Towards HPC System Throughput Optimization

published Jun 13, 2018

It is easy to focus on the more glamorous aspects of the Earth System Model / High Performance Computing intersection: Novel Algorithm Development / Big Models / Glittering Hardware. But one must not forget that the modeling efforts and thus many aspects of the science progress through a constant flux of model history output transformed into the graphs, tables and charts that are the input to day-to-day research efforts. Further, a given line of research requires not one but many simulation runs related by time series and/or parameter variations. All of this implies workflow throughput requirements to accomplish the science.

At the same time, the environments in which these simulations run have been undergoing enormous (and perhaps some would say catastrophic) growth in size and complexity. This complexity drives myriads of interactions between and among system hardware and software components and user applications producing reactions sometimes subtle; sometimes not so. In addition to the loss of individual job executions, these complex interactions can rob workflows of throughput performance in ways that often vary over time. And regardless of time variation, root causes for throughput slow down are typically quite time consuming and difficult to track down.

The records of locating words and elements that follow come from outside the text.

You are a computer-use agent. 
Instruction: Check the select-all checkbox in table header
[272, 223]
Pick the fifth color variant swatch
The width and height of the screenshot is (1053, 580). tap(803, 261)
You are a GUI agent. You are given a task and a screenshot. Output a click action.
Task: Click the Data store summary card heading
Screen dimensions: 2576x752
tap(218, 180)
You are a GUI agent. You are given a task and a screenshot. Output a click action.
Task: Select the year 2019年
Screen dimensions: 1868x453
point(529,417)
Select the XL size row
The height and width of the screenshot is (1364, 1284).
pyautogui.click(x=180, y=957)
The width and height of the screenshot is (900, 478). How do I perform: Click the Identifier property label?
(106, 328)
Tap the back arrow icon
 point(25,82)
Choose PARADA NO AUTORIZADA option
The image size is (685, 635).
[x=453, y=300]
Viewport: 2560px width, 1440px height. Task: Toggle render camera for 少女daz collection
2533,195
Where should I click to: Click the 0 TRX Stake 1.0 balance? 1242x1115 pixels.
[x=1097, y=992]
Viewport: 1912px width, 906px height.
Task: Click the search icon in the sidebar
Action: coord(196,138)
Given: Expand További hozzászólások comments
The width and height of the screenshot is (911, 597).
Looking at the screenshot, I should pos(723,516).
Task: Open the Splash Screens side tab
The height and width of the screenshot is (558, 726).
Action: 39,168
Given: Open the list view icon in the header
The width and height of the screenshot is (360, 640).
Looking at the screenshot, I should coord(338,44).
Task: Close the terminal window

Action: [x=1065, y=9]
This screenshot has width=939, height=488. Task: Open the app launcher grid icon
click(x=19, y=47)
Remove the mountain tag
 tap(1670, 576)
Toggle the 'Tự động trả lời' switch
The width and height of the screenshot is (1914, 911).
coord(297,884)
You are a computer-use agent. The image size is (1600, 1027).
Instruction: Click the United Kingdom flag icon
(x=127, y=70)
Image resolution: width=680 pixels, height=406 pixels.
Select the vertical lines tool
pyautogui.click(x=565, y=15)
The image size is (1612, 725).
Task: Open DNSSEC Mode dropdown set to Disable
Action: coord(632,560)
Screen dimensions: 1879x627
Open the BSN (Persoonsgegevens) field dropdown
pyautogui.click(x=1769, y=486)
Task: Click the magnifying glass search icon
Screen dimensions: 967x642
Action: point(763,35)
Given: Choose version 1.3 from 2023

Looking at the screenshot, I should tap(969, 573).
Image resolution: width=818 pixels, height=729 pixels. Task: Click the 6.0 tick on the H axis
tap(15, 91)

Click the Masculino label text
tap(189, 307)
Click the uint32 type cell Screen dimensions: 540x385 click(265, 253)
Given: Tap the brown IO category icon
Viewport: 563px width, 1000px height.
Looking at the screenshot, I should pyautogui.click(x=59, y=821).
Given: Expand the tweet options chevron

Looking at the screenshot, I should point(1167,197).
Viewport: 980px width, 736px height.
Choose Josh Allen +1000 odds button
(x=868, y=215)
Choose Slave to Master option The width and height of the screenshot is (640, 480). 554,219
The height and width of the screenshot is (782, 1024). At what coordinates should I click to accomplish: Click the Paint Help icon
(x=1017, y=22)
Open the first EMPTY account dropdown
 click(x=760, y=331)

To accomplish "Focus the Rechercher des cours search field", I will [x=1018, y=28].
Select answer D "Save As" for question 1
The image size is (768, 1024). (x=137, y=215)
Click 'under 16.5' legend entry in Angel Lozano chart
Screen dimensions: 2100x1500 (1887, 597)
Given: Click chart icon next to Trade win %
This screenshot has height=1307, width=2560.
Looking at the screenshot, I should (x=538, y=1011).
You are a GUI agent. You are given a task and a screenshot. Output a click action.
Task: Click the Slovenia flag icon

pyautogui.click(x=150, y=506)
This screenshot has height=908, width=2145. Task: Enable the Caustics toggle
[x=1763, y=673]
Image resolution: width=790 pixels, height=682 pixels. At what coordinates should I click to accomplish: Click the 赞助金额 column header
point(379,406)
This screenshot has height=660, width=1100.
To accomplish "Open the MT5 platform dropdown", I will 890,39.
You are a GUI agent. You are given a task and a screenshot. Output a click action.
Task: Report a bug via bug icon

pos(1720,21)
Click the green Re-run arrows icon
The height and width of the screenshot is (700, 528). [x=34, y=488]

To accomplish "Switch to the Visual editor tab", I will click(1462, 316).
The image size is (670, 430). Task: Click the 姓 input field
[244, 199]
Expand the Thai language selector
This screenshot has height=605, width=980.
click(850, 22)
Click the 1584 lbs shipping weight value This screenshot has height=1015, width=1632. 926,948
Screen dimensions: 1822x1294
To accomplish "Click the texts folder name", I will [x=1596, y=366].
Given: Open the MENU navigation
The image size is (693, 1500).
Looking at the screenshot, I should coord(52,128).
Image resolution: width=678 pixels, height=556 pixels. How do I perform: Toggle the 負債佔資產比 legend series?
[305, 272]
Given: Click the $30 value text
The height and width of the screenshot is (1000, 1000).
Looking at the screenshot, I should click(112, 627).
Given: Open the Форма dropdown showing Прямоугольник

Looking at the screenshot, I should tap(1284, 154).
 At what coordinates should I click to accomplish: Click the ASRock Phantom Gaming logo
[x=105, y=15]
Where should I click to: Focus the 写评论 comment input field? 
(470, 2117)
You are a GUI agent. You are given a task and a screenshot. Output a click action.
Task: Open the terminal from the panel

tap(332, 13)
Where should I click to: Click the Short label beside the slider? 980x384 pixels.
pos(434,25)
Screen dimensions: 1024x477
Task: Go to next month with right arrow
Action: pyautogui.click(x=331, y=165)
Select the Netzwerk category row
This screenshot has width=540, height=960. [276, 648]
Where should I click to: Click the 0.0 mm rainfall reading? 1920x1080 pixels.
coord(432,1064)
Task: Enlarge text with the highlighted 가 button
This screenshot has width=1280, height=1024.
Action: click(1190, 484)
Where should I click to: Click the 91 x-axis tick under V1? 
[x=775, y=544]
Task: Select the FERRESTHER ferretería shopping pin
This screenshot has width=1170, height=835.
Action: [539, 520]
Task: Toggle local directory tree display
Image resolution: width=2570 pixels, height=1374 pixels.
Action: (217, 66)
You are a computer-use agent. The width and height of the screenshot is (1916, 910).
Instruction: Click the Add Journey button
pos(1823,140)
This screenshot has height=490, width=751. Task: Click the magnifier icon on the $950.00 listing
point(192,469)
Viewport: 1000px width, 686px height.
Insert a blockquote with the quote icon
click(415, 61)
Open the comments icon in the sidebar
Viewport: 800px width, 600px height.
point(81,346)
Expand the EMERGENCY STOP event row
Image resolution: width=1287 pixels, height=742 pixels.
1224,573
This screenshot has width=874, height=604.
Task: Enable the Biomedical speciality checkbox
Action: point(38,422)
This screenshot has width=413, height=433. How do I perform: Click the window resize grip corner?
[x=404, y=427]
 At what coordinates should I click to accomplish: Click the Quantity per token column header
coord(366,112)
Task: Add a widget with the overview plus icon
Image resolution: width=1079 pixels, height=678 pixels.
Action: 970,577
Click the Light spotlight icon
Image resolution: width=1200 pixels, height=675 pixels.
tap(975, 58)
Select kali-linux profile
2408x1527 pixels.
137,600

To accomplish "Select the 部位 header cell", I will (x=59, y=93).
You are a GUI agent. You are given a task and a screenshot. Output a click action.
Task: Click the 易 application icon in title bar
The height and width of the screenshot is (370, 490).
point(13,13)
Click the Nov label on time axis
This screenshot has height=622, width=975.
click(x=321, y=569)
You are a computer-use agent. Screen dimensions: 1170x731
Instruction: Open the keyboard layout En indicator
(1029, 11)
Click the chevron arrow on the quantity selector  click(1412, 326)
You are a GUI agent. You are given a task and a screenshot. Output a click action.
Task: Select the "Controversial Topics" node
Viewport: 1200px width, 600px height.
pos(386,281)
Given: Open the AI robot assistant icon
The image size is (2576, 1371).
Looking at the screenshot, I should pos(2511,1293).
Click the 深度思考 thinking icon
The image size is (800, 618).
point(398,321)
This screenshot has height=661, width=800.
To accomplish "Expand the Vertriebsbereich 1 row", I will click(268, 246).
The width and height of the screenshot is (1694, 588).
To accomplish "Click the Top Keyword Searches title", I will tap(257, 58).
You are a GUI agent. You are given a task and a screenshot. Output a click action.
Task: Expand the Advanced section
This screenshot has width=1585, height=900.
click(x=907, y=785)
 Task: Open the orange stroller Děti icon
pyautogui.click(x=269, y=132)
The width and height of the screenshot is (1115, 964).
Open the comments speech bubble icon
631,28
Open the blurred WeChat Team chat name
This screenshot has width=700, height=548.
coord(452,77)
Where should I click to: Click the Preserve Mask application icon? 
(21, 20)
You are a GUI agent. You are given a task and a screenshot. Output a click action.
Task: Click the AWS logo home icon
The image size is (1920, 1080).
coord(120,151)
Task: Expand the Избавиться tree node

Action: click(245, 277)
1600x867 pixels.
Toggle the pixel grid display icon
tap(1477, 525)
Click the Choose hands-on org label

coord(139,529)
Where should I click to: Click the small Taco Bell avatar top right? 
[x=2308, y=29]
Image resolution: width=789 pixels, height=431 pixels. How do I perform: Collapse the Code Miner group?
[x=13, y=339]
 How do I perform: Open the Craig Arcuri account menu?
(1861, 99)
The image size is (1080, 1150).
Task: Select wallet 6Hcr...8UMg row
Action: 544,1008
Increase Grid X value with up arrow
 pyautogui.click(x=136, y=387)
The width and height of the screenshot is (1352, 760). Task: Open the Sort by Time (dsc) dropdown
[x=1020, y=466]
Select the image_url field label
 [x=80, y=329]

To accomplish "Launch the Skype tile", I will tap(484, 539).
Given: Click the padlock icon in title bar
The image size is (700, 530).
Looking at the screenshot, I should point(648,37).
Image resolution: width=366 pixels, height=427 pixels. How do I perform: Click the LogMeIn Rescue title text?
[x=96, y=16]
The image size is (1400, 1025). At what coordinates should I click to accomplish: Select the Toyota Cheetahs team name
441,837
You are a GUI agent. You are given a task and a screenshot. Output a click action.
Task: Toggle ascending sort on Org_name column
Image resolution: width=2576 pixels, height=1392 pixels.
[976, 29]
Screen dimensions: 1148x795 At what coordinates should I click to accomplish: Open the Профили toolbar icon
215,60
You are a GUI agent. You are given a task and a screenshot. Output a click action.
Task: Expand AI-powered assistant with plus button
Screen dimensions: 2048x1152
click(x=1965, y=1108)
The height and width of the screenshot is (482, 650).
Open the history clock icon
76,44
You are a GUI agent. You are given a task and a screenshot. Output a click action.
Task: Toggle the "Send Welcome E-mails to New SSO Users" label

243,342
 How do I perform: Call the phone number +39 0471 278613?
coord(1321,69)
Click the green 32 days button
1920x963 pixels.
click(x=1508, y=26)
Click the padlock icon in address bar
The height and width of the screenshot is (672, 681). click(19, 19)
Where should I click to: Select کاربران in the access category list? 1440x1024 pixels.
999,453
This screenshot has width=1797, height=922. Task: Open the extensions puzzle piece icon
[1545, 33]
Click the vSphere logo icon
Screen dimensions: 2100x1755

This talk will review some previous and current efforts at the GFDL to capture and utilize information generated by the workflow itself. While the current state represents progress over the almost 20 years I've worked with the lab, you will readily see that it only encompasses islands of data capture and analysis. Motivated by this body of work and the sometimes painful lessons learned, I will describe efforts to design and build a much more comprehensive workflow data gathering infrastructure to enable detailed throughput analysis. At need the infrastructure must be light weight, non-intrusive and deal gracefully with missing data. Further, the infrastructure must be modular, encapsulated and extensible since economics dictate that it will be deployed in stages and start from simplicity to build complexity. The end goal is to understand and optimize the scientific data production throughput in environments of increasing complexity for I fear that without such analysis capabilities, the ability to run at exascale may do us little good if the throughput is held to petascale levels.